Below is a listing; repeat exactly the lines from the one containing "Expand the domain list chevron arrow" to the one containing "379x399 pixels.", both included.

# SOURCE DATA
********************

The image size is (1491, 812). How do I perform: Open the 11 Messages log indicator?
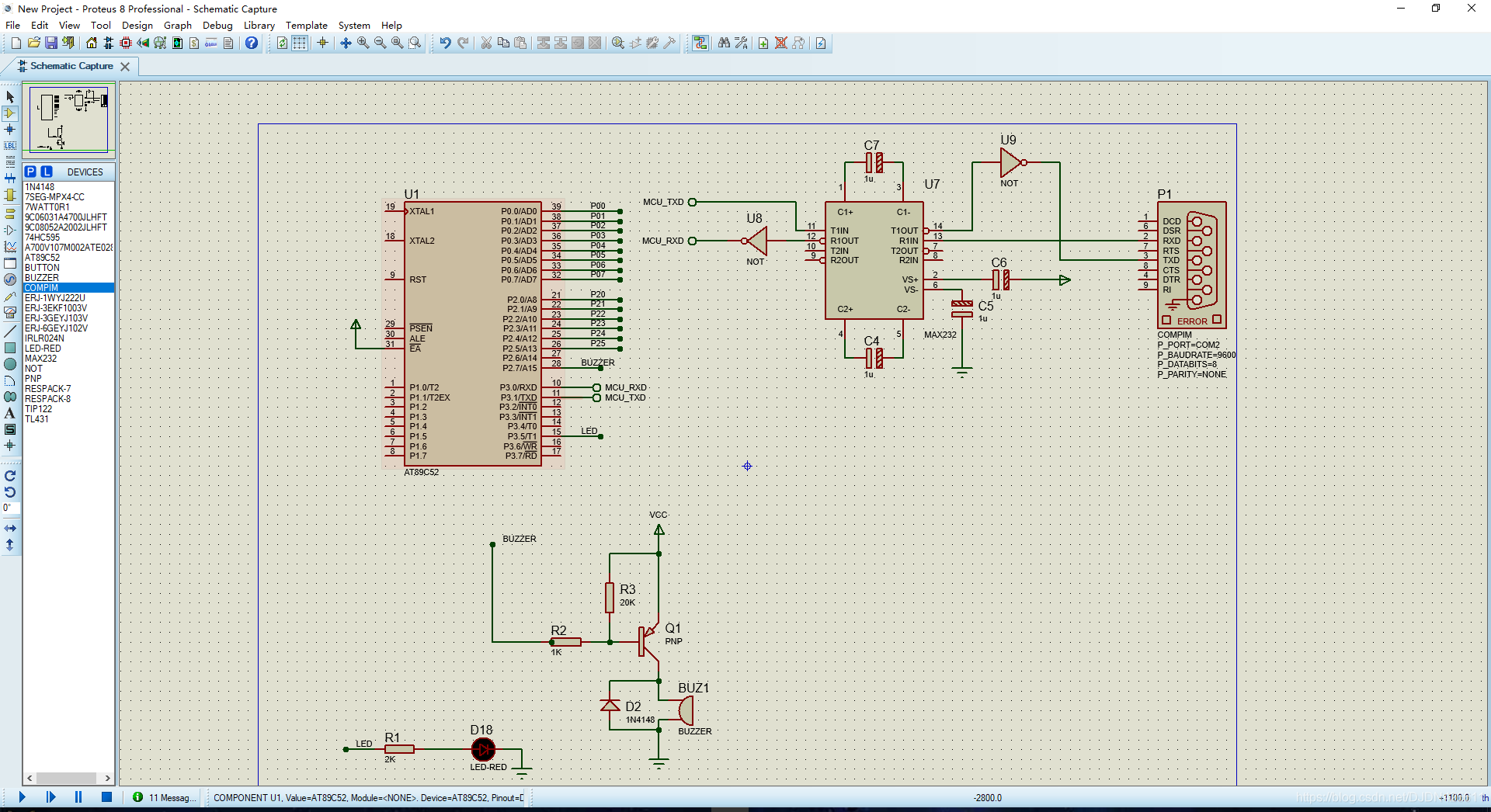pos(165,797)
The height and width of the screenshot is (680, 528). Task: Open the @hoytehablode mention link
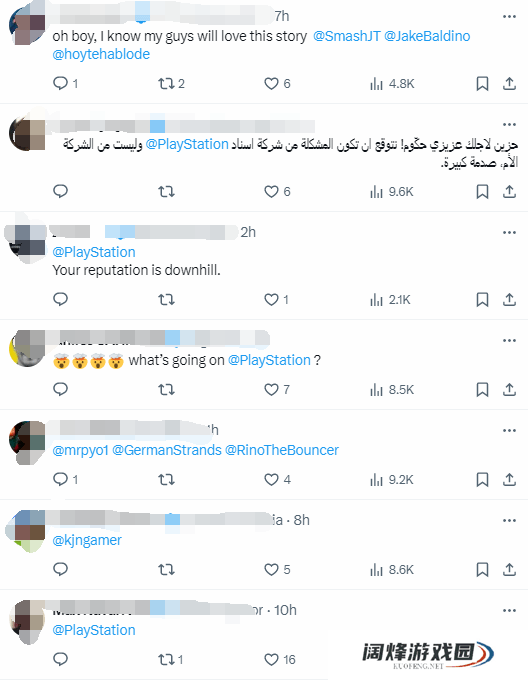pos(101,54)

********************

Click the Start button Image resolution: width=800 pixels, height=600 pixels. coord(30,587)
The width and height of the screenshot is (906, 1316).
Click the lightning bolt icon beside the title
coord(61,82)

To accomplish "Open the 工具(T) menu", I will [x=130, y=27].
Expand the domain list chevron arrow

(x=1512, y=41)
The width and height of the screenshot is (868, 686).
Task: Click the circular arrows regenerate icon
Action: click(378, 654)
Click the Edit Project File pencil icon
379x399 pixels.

********************

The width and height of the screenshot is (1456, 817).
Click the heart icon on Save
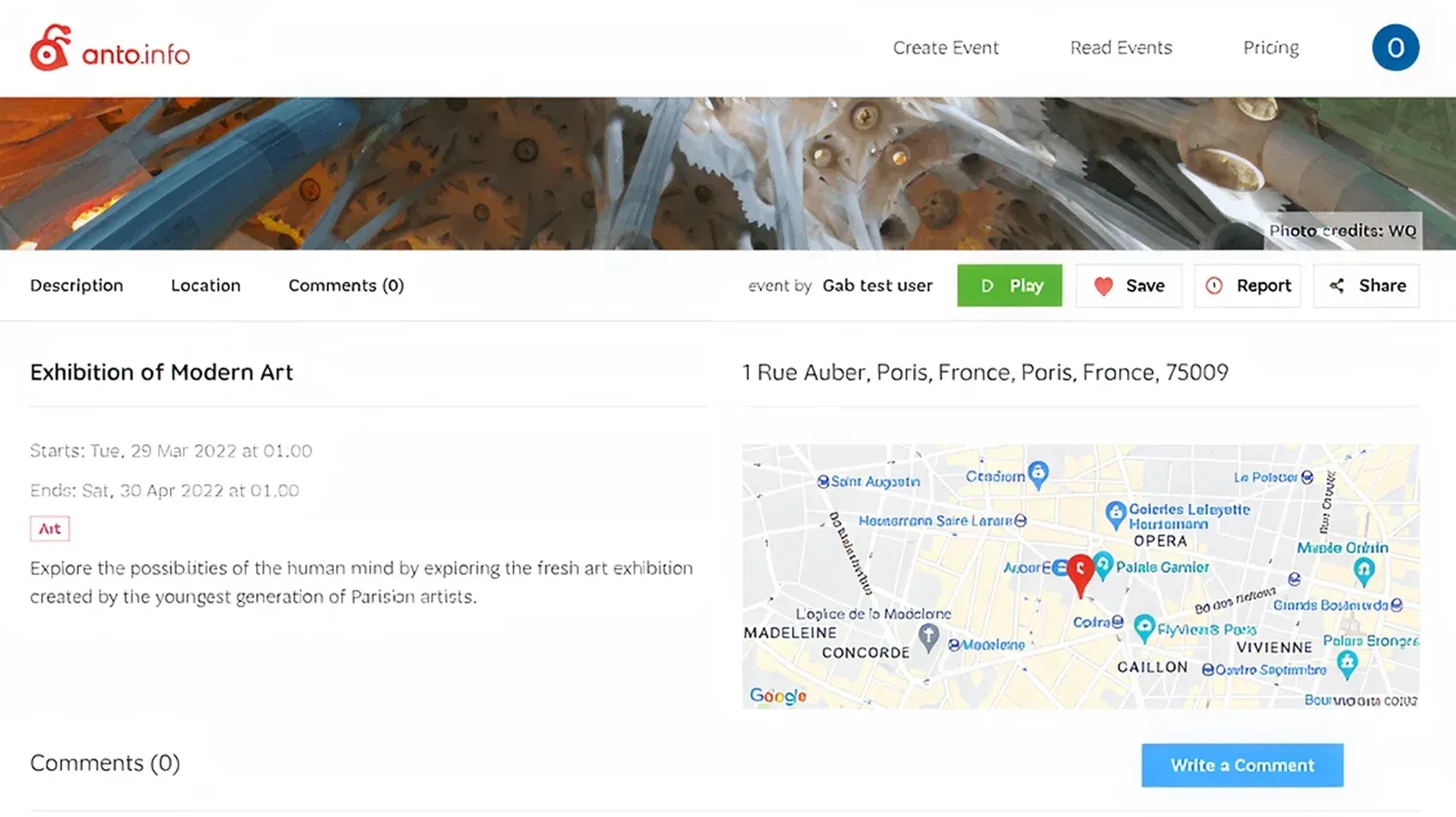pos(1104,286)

********************

# YOUR RESPONSE
Expand the domain list chevron arrow

(x=1512, y=41)
The width and height of the screenshot is (868, 686).
Task: Click the circular arrows regenerate icon
Action: click(378, 654)
Click the Edit Project File pencil icon
379x399 pixels.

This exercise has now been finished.